Throughout my life, until I came to Barga in Tuscany, New Year’s Day marked the end of the Christmas season; all bar the clearing up that is.
January 6th (Epiphany) was merely the traditional day to take down all the decorations and, by then, life had already returned to its routines. However, in Italy, Epiphany is a public holiday, and the Christmas season does not end until after that date. A Tuscan proverb says “So with the Epiphany, the holiday comes to an end.”

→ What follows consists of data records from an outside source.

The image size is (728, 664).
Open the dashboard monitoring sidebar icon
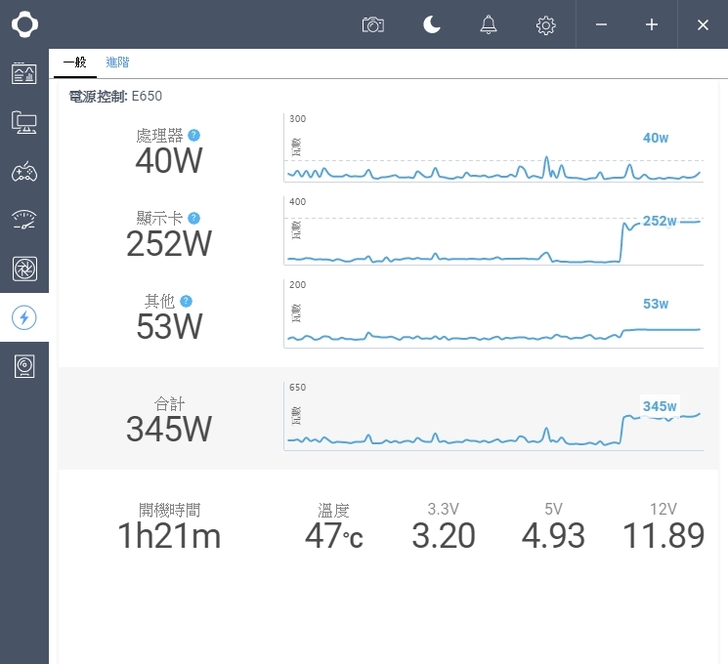[x=24, y=73]
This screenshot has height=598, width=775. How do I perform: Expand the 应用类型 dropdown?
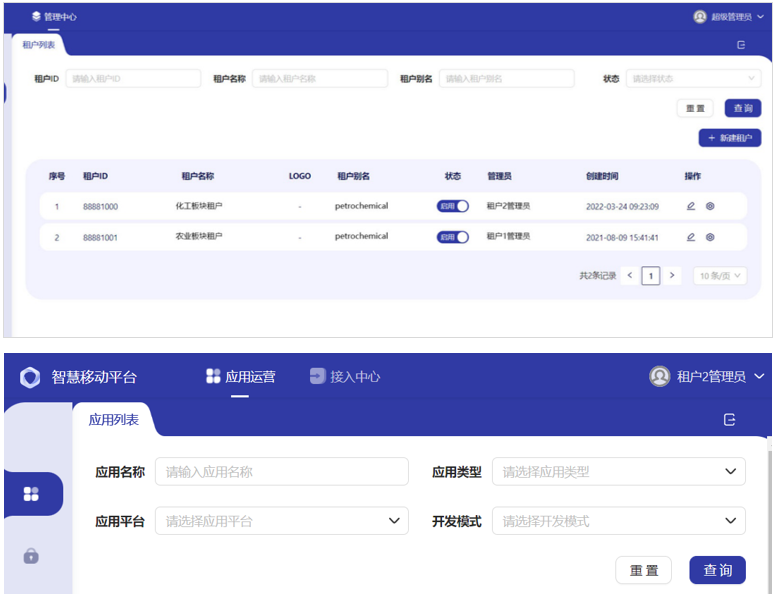(x=618, y=472)
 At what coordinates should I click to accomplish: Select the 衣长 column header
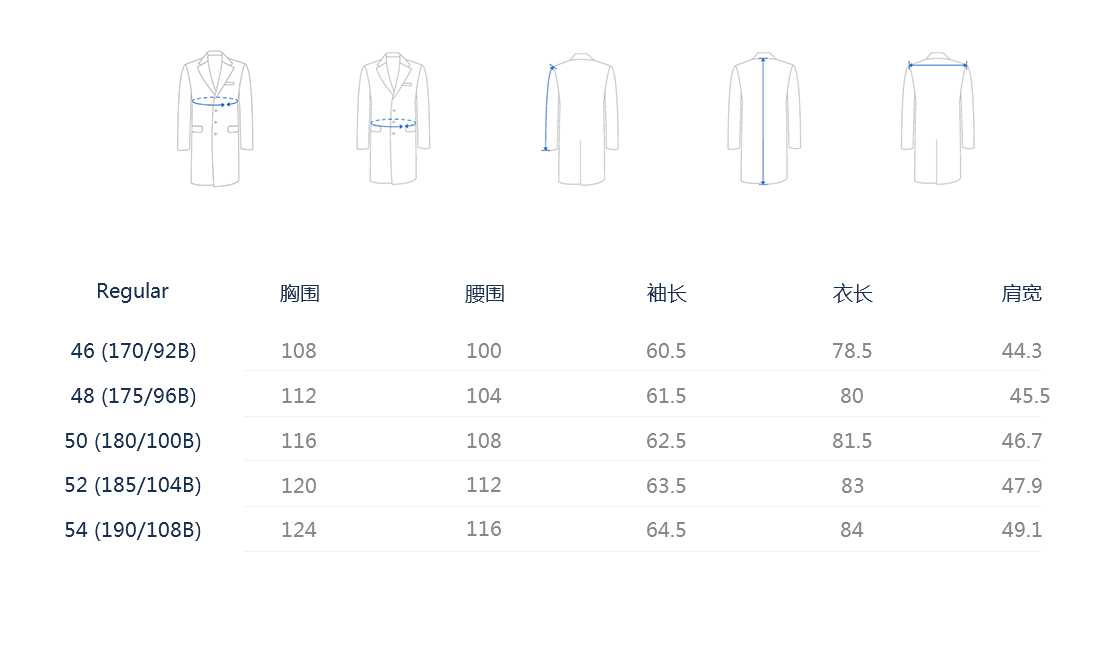853,293
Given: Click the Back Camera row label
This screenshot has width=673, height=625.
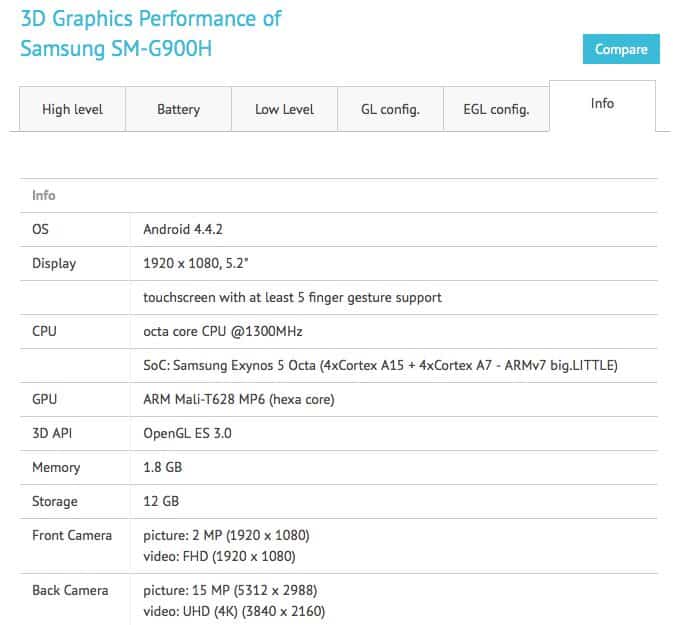Looking at the screenshot, I should (x=70, y=590).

In the United Kingdom, and many other countries, children wait excitedly, for Father Christmas to come on the night of Christmas Eve. In Italy, too, but here children also have another exciting wait for a visitor -“La Befana”, who comes on the night of January 5th. This tradition in Italy, is far more ancient than Father Christmas, whose appearance and popularity has grown only since WW2.
Photo Jenny Mead
The legend of “La Befana” takes many forms, and its origins could date back to the Sabine/Roman goddess Strina or Strenia. One Christian version is that she was an ever-busy and extremely hard-working old lady, whose clean house and baking skills were renowned. The Magi (The Three Wise Men) visited and stayed with her while following the star in their search for the infant Jesus.
As the Magi prepared to take their leave, they invited “La Befana” to go with them, but she, alas, was far too busy. Later, she regretted her decision and set off to try to find them. Sadly, she failed to do so and, to this day, she sets off on her broomstick, on the night of January 5th to continue her search. She takes gifts to every child, just in case!
Photo Massimo Pia
Her gifts vary but, by tradition, good children receive fruits, sweets and other presents, while naughty children get a lump of coal or onions, or something equally undesirable. Nowadays, even good children might get some black sweets that look like lumps of coal – to keep them on their mettle?
“La Befana” is often portrayed as an old woman riding on a broomstick. She wears a black shawl and her face is covered with soot from going up and down chimneys; perhaps Father Christmas should share his secret as to how he stays so clean! It is also said that she will sweep the floor before she leaves a house, which could be interpreted as sweeping away all the problems of the year.
Traditionally people leave out a small glass of wine and some food for “La Befana”; does that ring any bells?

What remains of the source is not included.